The Importance of Being Lucky

We have been taught that meritocratic institutions and societies are fair. Putting aside the reality that no system, including our own, is really entirely meritocratic, meritocracies may be fairer and more efficient than some alternatives. But fair in an absolute sense? Think about it. A meritocracy is a system in which the people who are the luckiest in their health and genetic endowment; luckiest in terms of family support, encouragement, and, probably, income; luckiest in their educational and career opportunities; and luckiest in so many other ways difficult to enumerate–these are the folks who reap the largest rewards.

Ben Bernanke, 02/06/2013

This is an excerpt from a speech that Ben Bernanke, the Chairman of the US Federal Reserve, gave earlier this month. How fantastically refreshing it is to hear someone, who holds such a senior position in global economic policy-making, expressing an opinion like this. As Bernanke notes, “We have been taught that meritocratic institutions and societies are fair.” We have and nowhere can this be the case more than in the UK in the past three years. Let’s recap on why the government thinks that the poor and vulnerable are where they are today:

Don’t get a job. Sign on. Don’t even need to produce a CV when you do sign on. Get housing benefit. Get a flat. And then don’t ever get a job or you’ll lose a load of housing benefit. David Cameron

…out of work for years, playing computer games all day, living out a fantasy because he hates real life… David Cameron

…it pays not to work. That you are owed something for nothing. David Cameron

…fairness is also about being fair to the person who leaves home every morning to go out to work and sees their neighbour still asleep, living a life on benefits. George Osborne

The Conservative position has long been that those who are doing well have earned it and those who are doing badly have not. The rich are strivers (well done, have a tax cut) and the poor are skivers (must try harder, have a benefits cut). The government perpetuates this myth in order to represent a complicated problem as a simple case of an unfairness in our society, which thankfully they are on hand to address.

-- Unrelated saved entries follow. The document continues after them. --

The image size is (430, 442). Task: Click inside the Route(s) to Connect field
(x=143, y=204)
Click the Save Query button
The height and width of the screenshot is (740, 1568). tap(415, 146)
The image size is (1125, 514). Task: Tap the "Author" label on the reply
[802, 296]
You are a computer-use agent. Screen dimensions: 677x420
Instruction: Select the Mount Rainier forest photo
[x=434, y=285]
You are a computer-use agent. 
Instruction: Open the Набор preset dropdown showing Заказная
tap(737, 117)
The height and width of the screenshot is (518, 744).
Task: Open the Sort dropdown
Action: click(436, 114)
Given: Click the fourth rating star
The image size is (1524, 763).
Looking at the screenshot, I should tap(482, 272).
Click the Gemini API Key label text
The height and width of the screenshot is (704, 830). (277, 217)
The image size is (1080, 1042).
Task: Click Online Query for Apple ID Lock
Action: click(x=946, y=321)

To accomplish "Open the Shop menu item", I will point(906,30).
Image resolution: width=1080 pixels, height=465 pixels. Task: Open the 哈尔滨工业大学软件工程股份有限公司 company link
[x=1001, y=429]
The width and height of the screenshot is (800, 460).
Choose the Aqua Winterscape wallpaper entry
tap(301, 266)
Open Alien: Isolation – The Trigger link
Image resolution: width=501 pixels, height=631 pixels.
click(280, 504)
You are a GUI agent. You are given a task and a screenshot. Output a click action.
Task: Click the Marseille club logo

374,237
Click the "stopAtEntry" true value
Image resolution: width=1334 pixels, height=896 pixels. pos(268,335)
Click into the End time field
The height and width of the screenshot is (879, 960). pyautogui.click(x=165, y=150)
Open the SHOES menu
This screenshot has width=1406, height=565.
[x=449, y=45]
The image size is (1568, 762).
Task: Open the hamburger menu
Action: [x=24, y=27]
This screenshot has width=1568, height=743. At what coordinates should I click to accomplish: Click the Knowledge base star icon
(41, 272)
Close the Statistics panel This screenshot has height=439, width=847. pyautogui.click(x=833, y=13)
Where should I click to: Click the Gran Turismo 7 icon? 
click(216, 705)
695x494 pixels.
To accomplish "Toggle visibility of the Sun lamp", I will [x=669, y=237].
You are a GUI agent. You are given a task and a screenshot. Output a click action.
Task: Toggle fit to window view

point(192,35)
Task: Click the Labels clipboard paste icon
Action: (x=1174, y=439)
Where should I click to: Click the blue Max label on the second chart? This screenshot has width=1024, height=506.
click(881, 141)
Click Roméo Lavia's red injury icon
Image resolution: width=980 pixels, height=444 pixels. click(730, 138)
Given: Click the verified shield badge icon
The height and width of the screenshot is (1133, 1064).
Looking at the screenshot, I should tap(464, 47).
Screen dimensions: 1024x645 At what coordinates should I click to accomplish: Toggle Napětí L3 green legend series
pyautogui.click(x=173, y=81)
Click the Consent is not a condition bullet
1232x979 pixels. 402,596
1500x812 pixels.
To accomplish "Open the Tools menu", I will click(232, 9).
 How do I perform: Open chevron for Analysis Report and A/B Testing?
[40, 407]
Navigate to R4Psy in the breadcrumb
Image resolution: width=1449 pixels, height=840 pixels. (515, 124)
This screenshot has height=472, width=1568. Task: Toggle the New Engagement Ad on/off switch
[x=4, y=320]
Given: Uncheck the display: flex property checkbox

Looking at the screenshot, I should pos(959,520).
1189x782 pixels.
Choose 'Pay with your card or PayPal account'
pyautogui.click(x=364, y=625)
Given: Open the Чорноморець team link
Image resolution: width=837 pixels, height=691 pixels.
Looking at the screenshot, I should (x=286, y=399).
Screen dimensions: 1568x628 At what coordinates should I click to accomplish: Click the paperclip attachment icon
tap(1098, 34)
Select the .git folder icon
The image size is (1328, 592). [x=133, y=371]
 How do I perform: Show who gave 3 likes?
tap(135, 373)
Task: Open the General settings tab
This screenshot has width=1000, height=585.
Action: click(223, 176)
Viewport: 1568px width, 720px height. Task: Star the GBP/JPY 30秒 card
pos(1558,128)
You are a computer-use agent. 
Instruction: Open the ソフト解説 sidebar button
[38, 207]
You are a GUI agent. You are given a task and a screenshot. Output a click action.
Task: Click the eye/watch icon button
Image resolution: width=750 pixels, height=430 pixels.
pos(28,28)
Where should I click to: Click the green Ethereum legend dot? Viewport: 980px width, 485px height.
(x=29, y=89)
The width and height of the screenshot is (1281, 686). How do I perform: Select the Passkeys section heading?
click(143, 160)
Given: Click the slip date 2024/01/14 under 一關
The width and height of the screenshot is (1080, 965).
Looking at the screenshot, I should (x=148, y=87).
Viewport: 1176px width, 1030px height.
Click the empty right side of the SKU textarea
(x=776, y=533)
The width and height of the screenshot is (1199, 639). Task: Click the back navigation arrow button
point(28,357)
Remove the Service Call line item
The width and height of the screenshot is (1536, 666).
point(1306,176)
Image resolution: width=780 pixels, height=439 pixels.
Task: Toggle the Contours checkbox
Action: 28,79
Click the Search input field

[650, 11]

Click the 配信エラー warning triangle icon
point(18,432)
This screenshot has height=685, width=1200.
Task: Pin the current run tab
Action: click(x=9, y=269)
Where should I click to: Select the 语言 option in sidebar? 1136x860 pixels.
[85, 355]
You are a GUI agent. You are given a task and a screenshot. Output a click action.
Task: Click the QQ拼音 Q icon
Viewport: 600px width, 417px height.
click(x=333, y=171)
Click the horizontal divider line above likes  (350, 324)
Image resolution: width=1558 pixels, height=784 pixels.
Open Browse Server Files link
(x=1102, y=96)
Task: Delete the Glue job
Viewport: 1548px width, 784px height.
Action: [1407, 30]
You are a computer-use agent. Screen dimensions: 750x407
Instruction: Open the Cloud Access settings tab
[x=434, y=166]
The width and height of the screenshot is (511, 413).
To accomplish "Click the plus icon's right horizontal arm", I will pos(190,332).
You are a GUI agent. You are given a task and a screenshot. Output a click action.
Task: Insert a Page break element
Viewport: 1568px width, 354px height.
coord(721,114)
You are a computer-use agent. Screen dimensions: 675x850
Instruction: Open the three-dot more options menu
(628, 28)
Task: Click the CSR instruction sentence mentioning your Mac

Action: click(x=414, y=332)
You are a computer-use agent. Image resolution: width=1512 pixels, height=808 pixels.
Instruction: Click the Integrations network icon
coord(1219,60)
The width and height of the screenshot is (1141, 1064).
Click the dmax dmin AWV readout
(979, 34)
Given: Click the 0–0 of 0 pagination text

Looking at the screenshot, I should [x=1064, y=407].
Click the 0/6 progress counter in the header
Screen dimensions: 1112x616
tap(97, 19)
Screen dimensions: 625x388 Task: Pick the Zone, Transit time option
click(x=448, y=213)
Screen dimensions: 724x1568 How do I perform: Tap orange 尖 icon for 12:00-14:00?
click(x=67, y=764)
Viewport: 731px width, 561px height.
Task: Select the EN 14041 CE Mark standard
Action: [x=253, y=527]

Both I and the government agree that things as they stand are not “fair” and we both see unfairness in the way that wealth is distributed. We do though, have opposite views on the direction that this unfairness takes. The government believes that policy has been punishing the rich and rewarding the poor. I believe that policy has had the opposite effect and is a direct cause of the growing gap between rich and poor.

So why do we have such different views? The government’s view assumes that it is a simple problem of incentives. Make being poor less attractive by cutting benefits and being rich more attractive by cutting the top rate of income tax and the problem will resolve itself. The problem with this view is that it assumes that poor people have chosen to be poor. I would like to propose that another factor be included when trying to understand why some people are better off than others. I want to talk about luck.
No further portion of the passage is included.